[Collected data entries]
══════
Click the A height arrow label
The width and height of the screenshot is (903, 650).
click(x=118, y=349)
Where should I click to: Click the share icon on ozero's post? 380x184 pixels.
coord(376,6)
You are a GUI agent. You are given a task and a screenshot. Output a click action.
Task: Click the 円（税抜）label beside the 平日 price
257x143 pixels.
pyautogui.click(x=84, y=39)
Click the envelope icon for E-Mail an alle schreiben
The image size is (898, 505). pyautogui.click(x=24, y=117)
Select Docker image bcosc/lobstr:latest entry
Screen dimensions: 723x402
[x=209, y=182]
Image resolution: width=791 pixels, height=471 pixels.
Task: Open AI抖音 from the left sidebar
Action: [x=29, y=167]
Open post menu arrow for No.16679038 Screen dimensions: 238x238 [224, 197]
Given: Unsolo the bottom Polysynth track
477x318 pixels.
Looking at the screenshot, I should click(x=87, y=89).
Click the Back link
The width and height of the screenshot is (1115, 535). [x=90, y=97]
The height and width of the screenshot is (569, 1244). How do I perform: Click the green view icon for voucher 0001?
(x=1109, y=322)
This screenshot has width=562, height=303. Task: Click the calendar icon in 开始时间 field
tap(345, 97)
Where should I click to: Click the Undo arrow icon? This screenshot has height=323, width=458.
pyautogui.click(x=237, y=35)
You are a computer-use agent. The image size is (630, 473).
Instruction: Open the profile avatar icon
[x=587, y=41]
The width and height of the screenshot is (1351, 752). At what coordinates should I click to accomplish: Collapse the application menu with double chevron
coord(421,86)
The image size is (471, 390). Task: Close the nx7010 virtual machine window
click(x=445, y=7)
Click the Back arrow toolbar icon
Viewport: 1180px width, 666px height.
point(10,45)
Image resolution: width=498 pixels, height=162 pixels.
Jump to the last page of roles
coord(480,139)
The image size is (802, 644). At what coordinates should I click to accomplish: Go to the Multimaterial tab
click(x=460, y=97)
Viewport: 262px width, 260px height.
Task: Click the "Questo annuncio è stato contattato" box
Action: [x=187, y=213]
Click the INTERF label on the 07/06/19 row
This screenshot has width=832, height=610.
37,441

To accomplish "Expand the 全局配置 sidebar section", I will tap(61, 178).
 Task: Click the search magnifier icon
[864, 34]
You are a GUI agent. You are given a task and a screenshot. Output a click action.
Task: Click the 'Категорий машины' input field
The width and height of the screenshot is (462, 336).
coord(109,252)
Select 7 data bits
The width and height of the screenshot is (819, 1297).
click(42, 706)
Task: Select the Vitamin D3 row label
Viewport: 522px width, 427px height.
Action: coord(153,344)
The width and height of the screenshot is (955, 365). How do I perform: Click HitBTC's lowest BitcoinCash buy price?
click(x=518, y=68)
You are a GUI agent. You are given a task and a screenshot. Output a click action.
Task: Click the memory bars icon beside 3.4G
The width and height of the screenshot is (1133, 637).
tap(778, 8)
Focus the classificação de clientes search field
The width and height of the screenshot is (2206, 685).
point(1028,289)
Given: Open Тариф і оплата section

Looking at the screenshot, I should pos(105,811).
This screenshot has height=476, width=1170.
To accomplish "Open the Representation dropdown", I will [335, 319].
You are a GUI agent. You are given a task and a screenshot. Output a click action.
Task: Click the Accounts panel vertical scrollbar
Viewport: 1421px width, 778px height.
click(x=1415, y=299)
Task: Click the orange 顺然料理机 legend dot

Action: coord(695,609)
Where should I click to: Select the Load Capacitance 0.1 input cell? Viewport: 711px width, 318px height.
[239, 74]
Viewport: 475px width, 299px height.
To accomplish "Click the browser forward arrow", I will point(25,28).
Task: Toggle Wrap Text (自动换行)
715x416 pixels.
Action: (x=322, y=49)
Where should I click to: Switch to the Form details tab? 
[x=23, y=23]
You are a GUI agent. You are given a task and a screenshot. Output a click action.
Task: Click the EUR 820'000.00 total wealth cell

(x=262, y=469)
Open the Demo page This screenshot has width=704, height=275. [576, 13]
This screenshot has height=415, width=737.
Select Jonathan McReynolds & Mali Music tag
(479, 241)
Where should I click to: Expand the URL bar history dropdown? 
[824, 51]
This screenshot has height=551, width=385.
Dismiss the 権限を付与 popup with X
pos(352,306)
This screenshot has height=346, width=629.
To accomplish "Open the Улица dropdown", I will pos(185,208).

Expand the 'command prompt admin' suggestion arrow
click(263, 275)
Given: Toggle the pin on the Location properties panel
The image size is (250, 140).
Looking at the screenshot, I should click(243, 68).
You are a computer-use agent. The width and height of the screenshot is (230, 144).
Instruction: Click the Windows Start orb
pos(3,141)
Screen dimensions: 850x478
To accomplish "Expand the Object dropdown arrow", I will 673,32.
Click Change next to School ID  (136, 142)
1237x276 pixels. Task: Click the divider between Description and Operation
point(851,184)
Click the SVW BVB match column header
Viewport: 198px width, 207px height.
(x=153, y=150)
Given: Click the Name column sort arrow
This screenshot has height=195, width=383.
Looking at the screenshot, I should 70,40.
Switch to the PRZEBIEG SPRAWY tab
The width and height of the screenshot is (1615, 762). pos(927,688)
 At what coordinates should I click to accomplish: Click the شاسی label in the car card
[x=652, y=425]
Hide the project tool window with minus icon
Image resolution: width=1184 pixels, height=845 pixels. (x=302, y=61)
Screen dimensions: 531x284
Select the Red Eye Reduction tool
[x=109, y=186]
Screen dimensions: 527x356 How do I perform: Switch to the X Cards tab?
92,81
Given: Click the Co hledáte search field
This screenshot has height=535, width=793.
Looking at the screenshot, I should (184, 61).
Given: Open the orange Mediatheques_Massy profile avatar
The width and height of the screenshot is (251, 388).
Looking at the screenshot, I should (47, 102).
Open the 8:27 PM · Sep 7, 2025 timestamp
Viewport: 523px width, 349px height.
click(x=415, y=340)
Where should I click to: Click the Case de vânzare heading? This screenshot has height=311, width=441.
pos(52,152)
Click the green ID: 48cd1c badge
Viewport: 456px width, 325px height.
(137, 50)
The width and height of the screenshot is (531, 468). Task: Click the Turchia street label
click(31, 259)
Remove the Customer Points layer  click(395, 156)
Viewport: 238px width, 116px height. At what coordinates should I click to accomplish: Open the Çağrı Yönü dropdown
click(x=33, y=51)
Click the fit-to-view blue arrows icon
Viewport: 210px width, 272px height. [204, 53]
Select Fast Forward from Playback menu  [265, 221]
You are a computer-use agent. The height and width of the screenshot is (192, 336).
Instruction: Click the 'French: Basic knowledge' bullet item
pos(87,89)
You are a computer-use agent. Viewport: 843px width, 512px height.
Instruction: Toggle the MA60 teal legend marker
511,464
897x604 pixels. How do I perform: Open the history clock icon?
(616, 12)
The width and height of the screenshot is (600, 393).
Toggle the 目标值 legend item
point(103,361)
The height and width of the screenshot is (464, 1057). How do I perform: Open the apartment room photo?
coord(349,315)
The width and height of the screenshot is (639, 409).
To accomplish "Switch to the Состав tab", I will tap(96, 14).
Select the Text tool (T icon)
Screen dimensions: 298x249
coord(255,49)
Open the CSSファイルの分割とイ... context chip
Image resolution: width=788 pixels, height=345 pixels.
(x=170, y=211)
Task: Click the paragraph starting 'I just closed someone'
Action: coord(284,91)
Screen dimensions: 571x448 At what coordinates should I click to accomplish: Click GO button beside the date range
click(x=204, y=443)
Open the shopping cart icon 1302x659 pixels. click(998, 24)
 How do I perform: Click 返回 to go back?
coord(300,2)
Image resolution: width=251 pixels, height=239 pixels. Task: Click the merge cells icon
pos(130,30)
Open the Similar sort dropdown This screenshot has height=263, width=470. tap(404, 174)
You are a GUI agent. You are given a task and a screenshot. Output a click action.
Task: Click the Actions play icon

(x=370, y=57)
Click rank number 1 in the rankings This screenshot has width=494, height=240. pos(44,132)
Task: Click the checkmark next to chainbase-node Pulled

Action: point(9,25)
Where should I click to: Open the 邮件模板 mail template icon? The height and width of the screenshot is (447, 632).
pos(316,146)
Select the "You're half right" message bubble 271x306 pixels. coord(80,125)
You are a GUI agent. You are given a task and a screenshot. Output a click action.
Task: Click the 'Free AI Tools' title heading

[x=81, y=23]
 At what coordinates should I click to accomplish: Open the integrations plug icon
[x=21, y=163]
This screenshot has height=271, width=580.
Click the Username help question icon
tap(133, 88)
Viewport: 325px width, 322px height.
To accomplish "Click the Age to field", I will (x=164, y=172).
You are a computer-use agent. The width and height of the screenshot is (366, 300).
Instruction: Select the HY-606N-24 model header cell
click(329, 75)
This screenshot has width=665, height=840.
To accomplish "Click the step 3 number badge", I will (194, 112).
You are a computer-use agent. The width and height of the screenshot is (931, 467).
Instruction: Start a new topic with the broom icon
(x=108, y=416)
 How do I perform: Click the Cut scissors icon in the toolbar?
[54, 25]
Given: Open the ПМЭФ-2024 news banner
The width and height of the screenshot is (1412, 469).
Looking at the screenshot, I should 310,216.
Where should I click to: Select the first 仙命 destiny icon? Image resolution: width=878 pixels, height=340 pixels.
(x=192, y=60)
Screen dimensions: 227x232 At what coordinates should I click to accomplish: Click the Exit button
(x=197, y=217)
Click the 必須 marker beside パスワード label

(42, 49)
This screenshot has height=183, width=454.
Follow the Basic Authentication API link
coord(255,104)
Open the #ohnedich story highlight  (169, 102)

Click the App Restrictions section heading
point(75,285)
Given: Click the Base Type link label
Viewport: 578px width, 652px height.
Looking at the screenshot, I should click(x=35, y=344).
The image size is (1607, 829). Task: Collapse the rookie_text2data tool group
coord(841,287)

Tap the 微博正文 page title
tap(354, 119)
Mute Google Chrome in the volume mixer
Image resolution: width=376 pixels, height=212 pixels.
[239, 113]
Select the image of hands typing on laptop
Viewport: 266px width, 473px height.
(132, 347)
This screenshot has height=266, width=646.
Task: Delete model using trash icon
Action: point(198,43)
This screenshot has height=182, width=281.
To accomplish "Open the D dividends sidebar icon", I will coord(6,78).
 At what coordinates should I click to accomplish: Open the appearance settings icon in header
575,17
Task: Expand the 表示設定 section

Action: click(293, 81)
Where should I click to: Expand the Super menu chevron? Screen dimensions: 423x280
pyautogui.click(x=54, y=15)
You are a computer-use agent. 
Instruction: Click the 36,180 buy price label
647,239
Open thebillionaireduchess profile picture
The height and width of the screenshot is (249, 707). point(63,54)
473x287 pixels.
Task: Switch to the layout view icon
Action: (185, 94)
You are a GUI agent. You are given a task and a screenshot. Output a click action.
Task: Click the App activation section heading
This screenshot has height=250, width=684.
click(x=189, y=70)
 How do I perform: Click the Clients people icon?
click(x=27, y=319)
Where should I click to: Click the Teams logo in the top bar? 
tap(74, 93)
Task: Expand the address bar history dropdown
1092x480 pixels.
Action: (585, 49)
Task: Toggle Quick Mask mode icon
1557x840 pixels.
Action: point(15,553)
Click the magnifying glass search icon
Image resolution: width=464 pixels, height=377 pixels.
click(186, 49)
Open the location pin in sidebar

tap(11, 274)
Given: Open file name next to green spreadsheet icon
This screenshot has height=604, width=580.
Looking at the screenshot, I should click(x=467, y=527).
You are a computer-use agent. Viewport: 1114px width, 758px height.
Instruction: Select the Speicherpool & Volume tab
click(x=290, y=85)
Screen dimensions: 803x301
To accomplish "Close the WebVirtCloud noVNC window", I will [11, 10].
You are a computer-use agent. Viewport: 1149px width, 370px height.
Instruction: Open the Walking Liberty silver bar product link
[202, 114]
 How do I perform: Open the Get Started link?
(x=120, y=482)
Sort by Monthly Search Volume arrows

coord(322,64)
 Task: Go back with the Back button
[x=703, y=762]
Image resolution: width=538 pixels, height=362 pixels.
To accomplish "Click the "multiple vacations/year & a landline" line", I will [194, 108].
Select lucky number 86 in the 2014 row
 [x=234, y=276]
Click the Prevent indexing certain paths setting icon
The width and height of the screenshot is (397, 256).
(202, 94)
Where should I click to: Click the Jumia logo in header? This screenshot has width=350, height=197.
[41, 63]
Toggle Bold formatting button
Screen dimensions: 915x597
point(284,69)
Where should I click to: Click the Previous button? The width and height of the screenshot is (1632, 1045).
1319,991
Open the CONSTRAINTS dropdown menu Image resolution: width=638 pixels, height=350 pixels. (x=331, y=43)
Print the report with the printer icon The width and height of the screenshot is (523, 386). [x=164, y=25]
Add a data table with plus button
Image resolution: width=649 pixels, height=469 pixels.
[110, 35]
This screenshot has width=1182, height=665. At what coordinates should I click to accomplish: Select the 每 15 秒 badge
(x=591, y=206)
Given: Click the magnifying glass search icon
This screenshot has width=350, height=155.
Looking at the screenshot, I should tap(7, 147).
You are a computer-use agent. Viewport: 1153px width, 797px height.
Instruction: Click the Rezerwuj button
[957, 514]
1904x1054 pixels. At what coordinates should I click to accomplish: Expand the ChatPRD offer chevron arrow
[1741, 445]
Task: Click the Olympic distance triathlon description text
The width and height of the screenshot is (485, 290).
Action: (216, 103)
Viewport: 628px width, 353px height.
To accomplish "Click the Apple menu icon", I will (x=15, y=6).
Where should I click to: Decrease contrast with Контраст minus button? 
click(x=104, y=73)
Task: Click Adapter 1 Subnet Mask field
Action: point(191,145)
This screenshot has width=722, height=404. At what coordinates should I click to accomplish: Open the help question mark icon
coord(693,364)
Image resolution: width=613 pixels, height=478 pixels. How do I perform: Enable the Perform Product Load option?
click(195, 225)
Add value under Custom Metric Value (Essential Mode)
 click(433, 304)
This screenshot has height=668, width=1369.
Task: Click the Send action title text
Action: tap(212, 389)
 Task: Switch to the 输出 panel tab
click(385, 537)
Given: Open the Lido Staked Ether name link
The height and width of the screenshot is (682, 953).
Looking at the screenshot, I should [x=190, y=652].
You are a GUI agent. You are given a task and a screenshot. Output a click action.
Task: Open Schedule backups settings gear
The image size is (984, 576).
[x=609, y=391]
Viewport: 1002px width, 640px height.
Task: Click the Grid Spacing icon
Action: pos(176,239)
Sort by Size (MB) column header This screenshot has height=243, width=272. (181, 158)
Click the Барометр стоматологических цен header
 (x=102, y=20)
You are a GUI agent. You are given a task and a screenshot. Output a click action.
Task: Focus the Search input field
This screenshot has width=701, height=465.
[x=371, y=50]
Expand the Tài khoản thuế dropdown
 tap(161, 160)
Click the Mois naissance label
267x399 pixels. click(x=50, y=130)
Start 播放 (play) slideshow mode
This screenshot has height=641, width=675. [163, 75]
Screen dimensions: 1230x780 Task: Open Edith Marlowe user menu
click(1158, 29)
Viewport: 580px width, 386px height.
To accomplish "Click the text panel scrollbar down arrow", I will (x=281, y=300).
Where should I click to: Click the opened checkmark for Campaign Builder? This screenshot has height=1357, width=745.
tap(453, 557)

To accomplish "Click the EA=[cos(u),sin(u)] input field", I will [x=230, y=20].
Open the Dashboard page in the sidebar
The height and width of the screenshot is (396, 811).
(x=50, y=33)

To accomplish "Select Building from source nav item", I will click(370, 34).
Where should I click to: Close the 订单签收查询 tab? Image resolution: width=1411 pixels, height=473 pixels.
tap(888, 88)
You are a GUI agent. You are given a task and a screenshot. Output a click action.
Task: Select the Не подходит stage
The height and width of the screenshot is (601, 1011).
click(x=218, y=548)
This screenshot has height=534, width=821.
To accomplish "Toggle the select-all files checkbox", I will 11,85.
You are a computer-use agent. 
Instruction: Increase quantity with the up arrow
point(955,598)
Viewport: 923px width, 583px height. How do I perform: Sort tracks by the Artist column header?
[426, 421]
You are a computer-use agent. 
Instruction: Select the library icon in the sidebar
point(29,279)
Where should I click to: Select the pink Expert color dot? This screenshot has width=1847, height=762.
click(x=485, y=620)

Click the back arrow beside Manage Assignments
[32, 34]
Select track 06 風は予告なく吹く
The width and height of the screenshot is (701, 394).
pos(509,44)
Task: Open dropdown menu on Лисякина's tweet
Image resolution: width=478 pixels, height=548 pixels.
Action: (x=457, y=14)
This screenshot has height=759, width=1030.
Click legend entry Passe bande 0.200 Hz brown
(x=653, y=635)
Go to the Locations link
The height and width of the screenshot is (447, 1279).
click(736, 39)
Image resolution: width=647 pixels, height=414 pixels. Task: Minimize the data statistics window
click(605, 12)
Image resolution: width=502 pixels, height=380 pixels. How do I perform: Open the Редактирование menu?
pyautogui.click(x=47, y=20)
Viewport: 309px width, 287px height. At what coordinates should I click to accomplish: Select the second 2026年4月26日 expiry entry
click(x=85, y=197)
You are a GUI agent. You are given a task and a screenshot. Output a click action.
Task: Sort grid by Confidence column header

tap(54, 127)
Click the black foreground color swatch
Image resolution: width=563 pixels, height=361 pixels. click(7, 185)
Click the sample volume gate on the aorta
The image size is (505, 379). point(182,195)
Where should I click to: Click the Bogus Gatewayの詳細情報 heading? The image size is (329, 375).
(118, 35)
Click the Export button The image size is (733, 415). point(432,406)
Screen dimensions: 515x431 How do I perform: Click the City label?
══════
Among the entries above, the lines between the ones containing "is (931, 467)." and "Given: Click the Base Type link label", inclusive, are to be transcribed exactly. No other line is to be given.

You are a computer-use agent. The width and height of the screenshot is (931, 467).
Instruction: Start a new topic with the broom icon
(x=108, y=416)
 How do I perform: Click the Cut scissors icon in the toolbar?
[54, 25]
Given: Open the ПМЭФ-2024 news banner
The width and height of the screenshot is (1412, 469).
Looking at the screenshot, I should 310,216.
Where should I click to: Select the first 仙命 destiny icon? Image resolution: width=878 pixels, height=340 pixels.
(x=192, y=60)
Screen dimensions: 227x232 At what coordinates should I click to accomplish: Click the Exit button
(x=197, y=217)
Click the 必須 marker beside パスワード label

(42, 49)
This screenshot has height=183, width=454.
Follow the Basic Authentication API link
coord(255,104)
Open the #ohnedich story highlight  (169, 102)

Click the App Restrictions section heading
point(75,285)
Given: Click the Base Type link label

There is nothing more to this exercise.